What a tard. Lurn to reed an speel before you bash shit you know nothing about. What a shitstick.
Casual reader,
You got me there! Thanks.
But then again, of all the freely available and simple, fully-stack web framework, ROR has the most promise of providing a simple solution one of which is easy scaffolding.
... abundance of sharpies like StrongBreeze makes it a non-stater. At best you could - maybe - be a handle for a plunger.
I think that a lot of the low market share can be explained with the very long transition phase from Ruby 1.8.7 to 1.9.x and Rails 2.x to 3.x, leaving many developers reluctant to upgrade their apps and/or to write new apps as long as the upgrade isn't seamless (e.g. problems with old gems).
Question is, did Ruby 1.9.x and RoR 3.0 come too late? Or will we see a higher market share 12 months from now?

**SOURCE INFORMATION:**
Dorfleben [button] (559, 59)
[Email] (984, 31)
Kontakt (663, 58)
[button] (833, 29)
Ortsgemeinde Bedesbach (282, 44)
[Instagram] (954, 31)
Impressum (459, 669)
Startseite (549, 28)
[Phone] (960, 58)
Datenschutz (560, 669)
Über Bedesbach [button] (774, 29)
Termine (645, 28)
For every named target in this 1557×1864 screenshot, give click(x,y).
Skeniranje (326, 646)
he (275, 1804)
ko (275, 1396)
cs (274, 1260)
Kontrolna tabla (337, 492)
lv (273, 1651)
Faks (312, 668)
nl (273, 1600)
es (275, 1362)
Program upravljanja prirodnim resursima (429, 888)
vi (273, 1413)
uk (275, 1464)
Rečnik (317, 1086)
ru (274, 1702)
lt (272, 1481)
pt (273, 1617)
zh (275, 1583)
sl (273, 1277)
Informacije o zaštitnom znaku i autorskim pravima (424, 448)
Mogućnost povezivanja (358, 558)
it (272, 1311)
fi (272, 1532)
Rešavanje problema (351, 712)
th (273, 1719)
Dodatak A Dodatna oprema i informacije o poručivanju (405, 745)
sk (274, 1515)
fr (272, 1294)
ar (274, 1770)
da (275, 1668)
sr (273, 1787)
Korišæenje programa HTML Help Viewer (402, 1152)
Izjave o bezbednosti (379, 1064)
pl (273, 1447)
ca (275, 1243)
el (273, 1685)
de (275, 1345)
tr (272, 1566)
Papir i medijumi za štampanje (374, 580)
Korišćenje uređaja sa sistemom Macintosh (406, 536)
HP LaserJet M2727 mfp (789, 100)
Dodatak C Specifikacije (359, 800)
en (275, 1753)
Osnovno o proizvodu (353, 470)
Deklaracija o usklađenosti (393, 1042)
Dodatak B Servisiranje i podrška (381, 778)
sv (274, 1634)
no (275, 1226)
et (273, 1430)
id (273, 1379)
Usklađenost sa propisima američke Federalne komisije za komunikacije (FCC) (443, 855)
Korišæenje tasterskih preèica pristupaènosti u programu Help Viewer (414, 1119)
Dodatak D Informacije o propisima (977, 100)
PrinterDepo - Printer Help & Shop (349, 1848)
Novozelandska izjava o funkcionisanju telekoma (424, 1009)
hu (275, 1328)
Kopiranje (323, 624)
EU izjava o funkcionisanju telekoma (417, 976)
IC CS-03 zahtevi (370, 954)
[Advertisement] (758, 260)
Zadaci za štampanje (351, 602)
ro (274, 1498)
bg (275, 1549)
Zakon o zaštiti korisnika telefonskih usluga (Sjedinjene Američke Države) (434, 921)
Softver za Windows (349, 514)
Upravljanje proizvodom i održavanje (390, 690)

**ACTIVITY LIST:**
• A. From the Ruby on Rails comment thread, list each distinct software version it names, together with the product it belongs to.
• B. Continue the Ruby on Rails comment thread with the next comment after the one asking whether we will see a higher market share 12 months from now.

**REPLIES:**
• A.
Ruby 1.8.7
Ruby 1.9.x
Rails 2.x
Rails 3.x
RoR 3.0

• B.
I think 'aleco' is making a good point. RoR has many advantages but a lot of gems broke between 2.x to 3.x which means developers are not converting to Rails 3.x. Newer, substitute gem libraries compatible with 3.x seem to exist for many functions but developers still have to seek them out and switch to them, changing code. That and Ruby has had a slow transition to 1.9.2p136 which now seems stable.
I think RoR needs good marketing to support that RoR with Rails 3.x and Ruby 1.9.2 really is good...new developers should jump on it. The RoR team should also market a weekend where all developers work to update their gems to Rails 3 and make it a big deal.
The Rails community will slowly become more mature and better able to weather transitions like this. I think there will be greater market share 12 months from now with the new stable Ruby 1.9.2 and Rails 3.x code.
There's something that makes me tickles when I read articles about Ror mentionning scaffolding. Just to be clear, nobody coding seriously with RoR is using it. It was just a nice way to get beginners started and it was marketed in a wrong way that made people thinks it's always used to build apps in a short period of time. If you want what real apps use, go for inherited_resources or take a look to Responders in Rails 3.X.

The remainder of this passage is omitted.